- The request -
Return the rows from the line containing "Click the Nuxt.js mountain icon" through the end of the rows, both ends included, copying them line for line without any change. Leave the pictures out of your answer.
>> start Records for the task
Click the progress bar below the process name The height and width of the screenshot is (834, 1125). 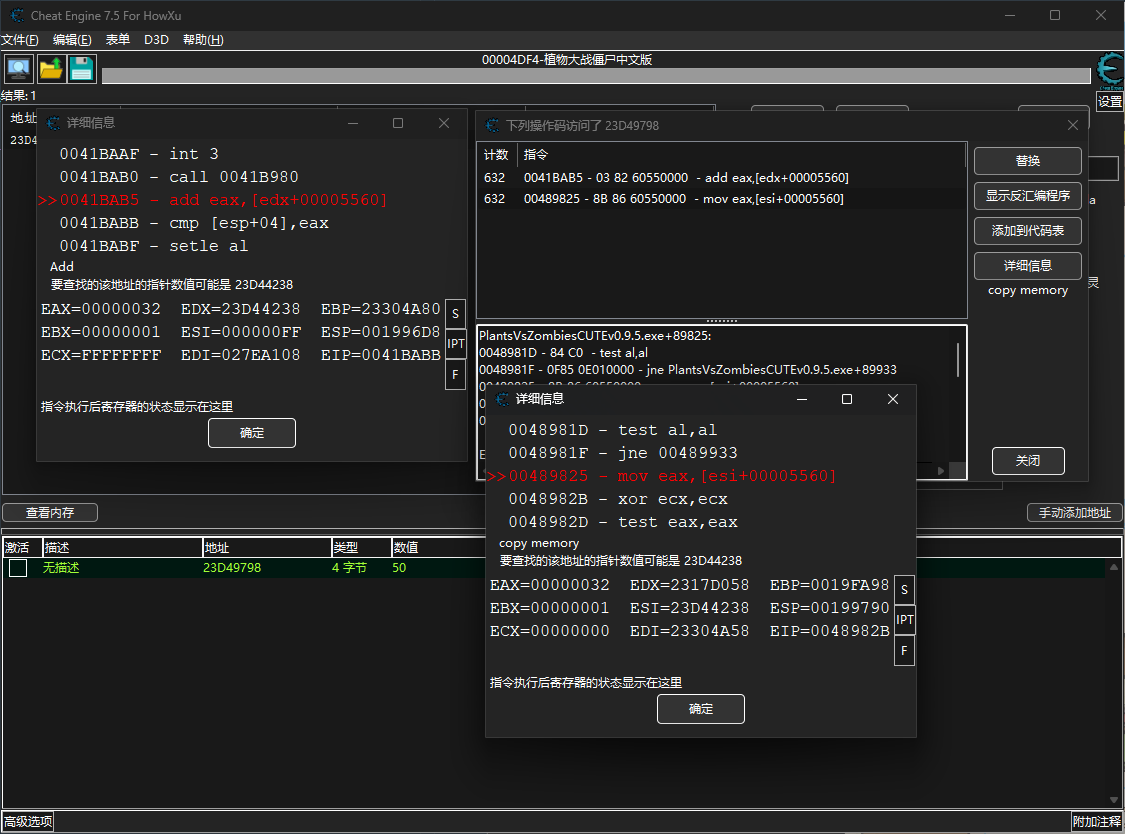[x=595, y=77]
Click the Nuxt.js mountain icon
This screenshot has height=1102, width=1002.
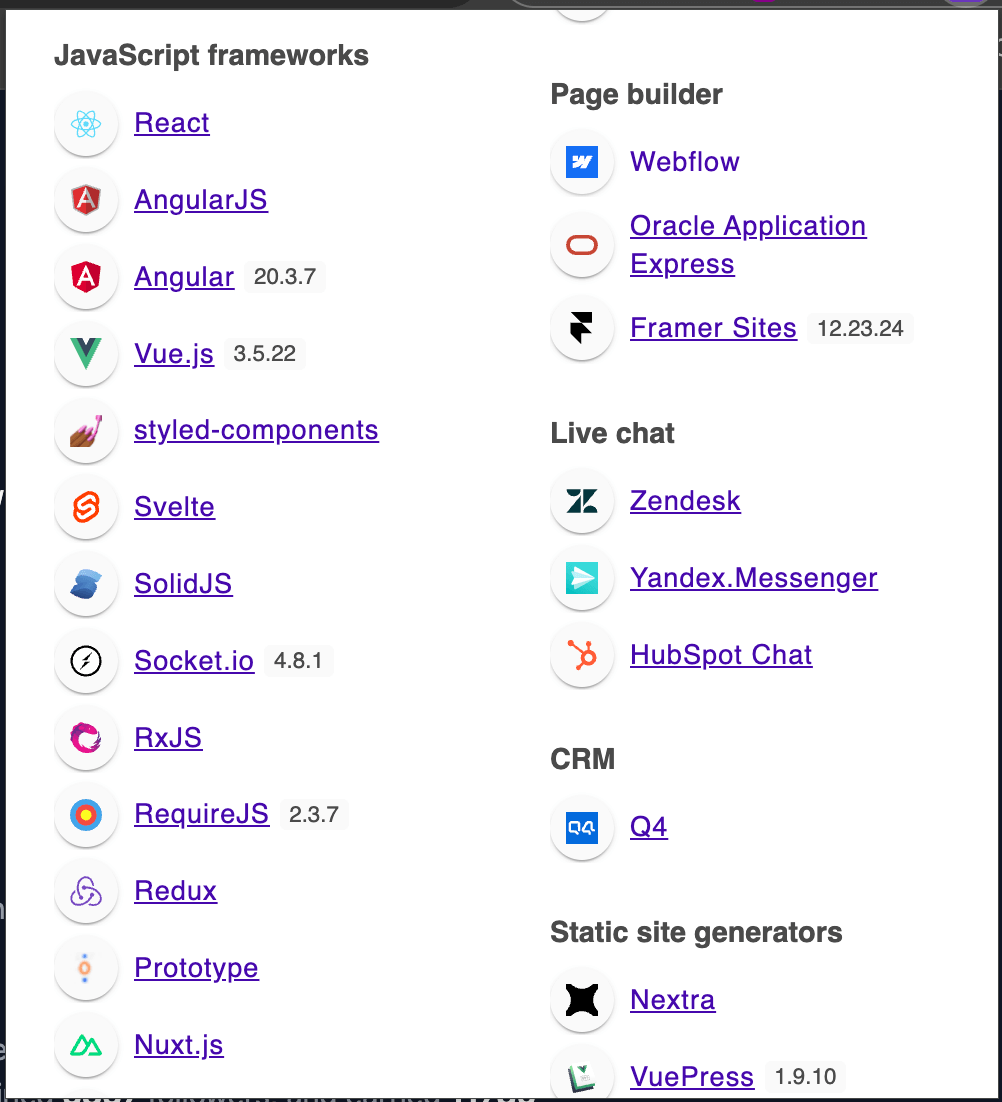coord(86,1046)
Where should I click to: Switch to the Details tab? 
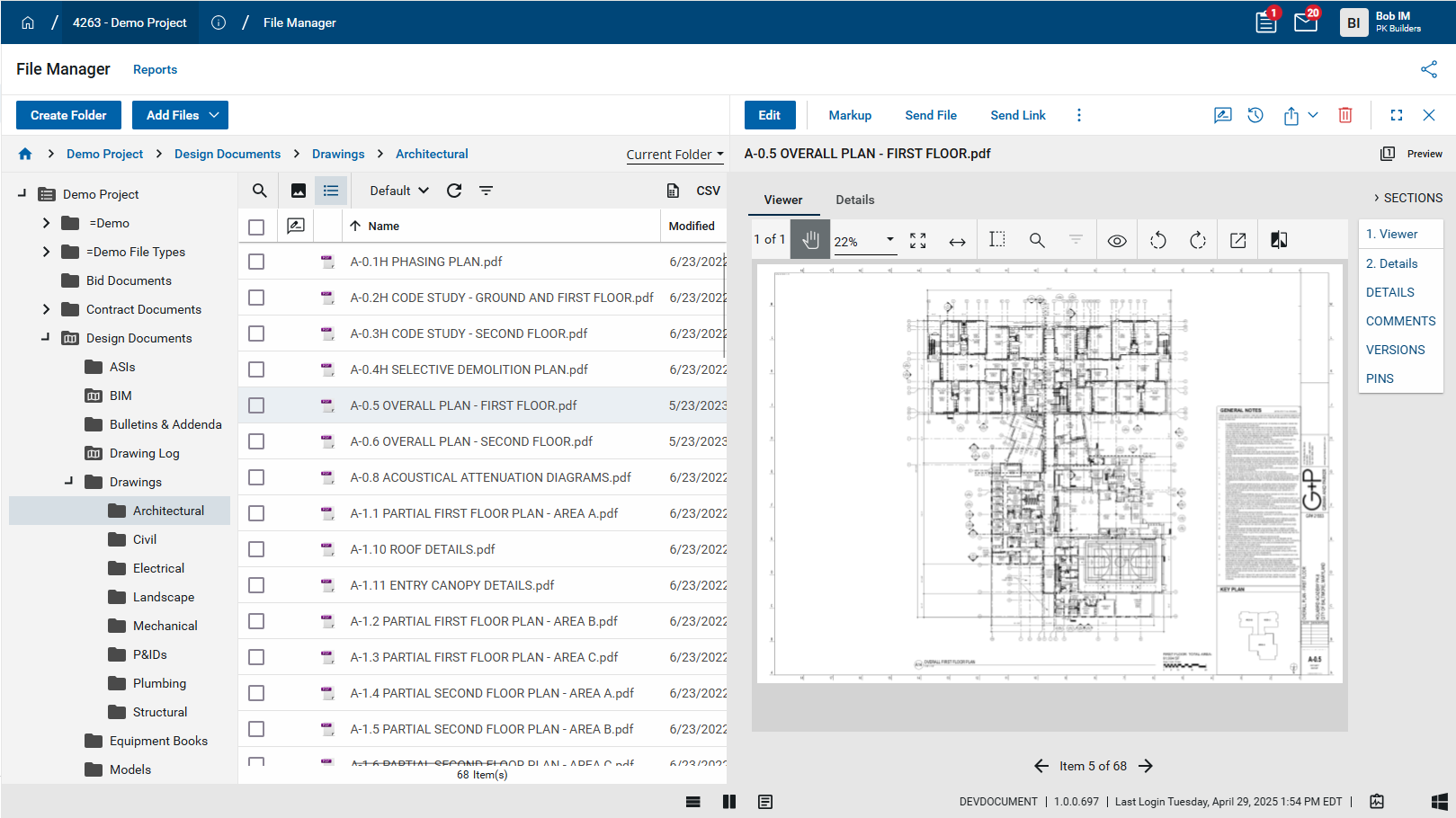(854, 200)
>> end Records for the task
- Expected answer -
Click the Nuxt.js mountain icon
This screenshot has height=1102, width=1002.
coord(86,1046)
Where should I click to: Switch to the Details tab? 
(854, 200)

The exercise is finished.